* **Stored data**
----------

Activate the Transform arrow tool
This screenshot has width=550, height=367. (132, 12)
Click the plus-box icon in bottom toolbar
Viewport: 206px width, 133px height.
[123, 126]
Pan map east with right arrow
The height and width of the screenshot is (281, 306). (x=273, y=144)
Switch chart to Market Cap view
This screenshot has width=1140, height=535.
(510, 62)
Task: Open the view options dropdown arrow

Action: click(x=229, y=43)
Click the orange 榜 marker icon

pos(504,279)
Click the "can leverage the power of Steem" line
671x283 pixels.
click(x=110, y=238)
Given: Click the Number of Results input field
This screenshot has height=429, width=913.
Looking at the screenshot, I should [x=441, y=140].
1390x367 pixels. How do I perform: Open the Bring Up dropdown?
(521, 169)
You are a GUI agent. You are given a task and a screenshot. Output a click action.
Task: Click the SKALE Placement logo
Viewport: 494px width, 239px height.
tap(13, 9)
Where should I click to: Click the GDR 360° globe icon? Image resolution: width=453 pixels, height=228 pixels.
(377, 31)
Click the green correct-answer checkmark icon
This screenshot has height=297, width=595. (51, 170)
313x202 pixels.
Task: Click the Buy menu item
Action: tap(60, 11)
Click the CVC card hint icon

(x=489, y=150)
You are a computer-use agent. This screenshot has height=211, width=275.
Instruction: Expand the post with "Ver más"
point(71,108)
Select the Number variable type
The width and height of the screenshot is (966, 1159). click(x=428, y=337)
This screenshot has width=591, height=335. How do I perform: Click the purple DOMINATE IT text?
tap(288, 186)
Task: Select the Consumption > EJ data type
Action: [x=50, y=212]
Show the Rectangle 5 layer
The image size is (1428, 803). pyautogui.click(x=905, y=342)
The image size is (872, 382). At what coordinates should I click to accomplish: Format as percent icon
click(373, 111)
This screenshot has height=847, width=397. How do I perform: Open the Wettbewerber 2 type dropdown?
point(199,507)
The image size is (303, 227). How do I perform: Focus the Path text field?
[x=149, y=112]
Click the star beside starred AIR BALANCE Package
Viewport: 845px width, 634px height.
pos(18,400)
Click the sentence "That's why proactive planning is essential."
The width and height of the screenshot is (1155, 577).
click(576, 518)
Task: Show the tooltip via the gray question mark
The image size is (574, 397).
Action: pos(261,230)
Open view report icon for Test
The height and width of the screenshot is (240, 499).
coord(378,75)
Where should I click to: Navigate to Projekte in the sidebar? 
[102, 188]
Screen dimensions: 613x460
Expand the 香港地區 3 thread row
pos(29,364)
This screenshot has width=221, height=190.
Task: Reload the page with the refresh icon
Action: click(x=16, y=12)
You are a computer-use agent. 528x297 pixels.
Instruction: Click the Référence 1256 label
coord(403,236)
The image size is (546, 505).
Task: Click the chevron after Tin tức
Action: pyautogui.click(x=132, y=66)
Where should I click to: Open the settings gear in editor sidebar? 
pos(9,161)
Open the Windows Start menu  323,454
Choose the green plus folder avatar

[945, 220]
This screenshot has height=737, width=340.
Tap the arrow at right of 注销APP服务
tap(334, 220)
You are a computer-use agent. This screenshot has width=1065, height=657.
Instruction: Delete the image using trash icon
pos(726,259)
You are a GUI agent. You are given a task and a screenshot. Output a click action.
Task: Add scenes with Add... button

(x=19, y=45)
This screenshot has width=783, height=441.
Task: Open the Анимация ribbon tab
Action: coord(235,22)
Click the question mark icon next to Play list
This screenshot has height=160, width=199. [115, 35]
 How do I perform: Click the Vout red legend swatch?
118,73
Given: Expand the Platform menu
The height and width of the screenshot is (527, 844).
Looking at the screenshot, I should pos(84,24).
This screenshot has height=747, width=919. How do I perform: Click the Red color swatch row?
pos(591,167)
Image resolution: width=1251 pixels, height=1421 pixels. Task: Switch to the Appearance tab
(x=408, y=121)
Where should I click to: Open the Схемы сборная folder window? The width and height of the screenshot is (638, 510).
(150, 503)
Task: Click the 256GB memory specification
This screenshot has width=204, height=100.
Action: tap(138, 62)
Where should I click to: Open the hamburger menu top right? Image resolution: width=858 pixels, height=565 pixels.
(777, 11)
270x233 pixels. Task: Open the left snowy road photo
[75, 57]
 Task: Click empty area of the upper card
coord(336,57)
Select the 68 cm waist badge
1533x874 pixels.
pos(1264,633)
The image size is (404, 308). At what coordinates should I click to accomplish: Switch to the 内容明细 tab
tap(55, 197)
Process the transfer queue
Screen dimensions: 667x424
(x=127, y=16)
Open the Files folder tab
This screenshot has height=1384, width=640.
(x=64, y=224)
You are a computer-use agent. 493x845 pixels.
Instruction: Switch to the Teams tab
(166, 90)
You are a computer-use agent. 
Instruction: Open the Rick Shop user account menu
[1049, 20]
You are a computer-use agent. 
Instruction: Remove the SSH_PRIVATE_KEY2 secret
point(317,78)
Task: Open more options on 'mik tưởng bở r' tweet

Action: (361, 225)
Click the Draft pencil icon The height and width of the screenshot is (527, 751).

----------

* **Goal of the exercise**
From the line holding "Instruction: Remove the" to the last line of the material above, reproduce every line exactly, and only those.

* **Result**
Instruction: Remove the SSH_PRIVATE_KEY2 secret
point(317,78)
Task: Open more options on 'mik tưởng bở r' tweet

Action: (361, 225)
Click the Draft pencil icon The height and width of the screenshot is (527, 751).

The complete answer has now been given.